Harga LNG di Asia Turun Imbas Cina Tahan Pembelian
Harga gas alam cair atau LNG di pasar Asia turun pada pekan ini, padahal negara-negara bagian utara telah masuk musim dingin. Penyebabnya, Cina tidak melakukan pemesanan dan pasokan gas dari Rusia ke Jerman telah mengalir dengan lancar.
Penurunan harga ini dinilai tetap terkendali karena Australia melakukan pemadaman pada kilang gasnya. Harga rata-rata LNG untuk pengiriman Januari ke Asia Timur Laut, mengutip dari Reuters, turun US$ 1,50 menjadi US$ 34,60 per juta British Thermal Unit (mmBTU).
Tiongkok menahan diri melakukan pembelian di pasar spot karena harga telah melonjak naik dan persediaannya telah cukup. S&P Global menuliskan, kontrak LNG jangka panjang antara Tiongkok dan Amerika Serikat telah memicu rekor harganya ke titik tertinggi.
Kesepakatan itu terjadi di tengah meningkatnya kerja sama antara Beijing dan Washington, terutama pada isu perdagangan, iklim, dan energi. Delapan perusahaan Cina pada tahun ini telah menandantangani hampir selusin kontrak jangka panjang dengan pemasok luar negeri.
Volume kesepakatan itu mencapai hampir 25 juta metrik ton per tahun. Angkanya sekitar sepertiga dari impor LNG tahunan negara tersebut. Kondisi ini menguatkan Cina sebagai importir LNG terbesar di dunia, melampaui Jepang.
Lebih dari 40% dari impor LNG Cina tersebut berasal dari AS. "Kenaikan baru-baru ini dalam kontrak jangka panjang Tiongkok kemungkinan didorong oleh peningkatan mendasar dalam permintaan gas alam,” kata Jeff Moore, Manajer dan Analisis LNG Asia di S&P Global Platts.
Hal tersebut juga sesuai dengan arah transisi energi jangka panjang Negeri Panda. Platts Analytics memperkirakan sekitar 70% kontrak jangka panjang Tiongkok telah terpenuhi pada tahun 2021. Jumlah ini akan sedikit berkembang di tahun berikutnya.
Cina juga merupakan negara tujuan LNG terbesar Indonesia.

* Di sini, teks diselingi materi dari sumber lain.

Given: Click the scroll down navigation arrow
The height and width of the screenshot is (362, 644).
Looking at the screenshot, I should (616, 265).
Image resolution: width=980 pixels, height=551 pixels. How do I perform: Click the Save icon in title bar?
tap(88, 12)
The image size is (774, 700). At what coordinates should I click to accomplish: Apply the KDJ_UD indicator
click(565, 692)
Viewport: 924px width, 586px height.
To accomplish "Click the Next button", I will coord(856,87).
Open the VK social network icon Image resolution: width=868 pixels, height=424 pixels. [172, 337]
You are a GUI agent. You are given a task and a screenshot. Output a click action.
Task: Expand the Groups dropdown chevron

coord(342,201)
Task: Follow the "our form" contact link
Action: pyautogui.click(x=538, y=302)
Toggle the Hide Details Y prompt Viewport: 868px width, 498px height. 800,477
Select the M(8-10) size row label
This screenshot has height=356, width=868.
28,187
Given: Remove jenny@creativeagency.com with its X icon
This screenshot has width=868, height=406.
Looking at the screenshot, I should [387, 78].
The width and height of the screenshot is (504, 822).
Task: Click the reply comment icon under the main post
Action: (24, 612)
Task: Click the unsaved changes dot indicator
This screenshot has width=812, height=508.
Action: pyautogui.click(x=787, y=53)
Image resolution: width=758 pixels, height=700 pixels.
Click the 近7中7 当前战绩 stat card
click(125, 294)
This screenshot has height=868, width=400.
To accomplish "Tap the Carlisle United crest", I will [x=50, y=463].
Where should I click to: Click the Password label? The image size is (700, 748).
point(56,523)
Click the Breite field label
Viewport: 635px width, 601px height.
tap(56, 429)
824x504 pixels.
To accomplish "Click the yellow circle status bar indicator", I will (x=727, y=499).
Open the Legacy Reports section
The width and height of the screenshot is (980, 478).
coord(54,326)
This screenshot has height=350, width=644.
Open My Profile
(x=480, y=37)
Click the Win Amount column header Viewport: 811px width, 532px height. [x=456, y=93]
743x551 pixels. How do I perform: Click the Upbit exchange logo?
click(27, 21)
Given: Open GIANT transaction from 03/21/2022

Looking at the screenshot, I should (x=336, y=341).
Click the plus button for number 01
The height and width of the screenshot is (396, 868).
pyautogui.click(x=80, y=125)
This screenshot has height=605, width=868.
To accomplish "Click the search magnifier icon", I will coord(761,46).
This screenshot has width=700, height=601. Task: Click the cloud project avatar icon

Berdasarkan data BP, volume ekspornya mencapai 7,36 miliar meter kubik pada 2020. Angka tersebut mencapai 43,88% dari total ekspor LNG nasional sebanyak 16,78 miliar meter kubik.
Di Australia, Royal Dutch Shell menutup sementara produksi fasilitas LNG terapung Prelude. Penyebabnya, kepulan asap terdeteksi di area utilitas listrik pada Kamis lalu.
Fasilitas tersebut kini beroperasi dengan generator diesel cadangan. Pihak Shell masih berusaha memulihkan sumber listriknya.
Masih di Negeri Kanguru, Chevron Corp menutup satu dari tiga unit pemrosesan kilang LNG Gorgon. Fasilitas Train 3 ini biasanya memproduksi 15,6 juta ton per tahun.
Penutupan tersebut dilakukan usia perusahaan menemukan dan memperbaiki kebocoran gas di Train 1 pada bulan lalu. “Kami melakukan pengehentian terkendali Kilang LNG 3 untuk perbaikan pada perpipaan,” tulis Chevron pada Rabu lalu.
Kedua perusahaan belum memberikan informasi terkait jangka waktu pemulihan produksinya. Dampak dari gangguan dua kilang di barat laut Australia ini diperkirakan akan membuat harga LNG di pasa spot melonjak 20% dibandingkan bulan lalu.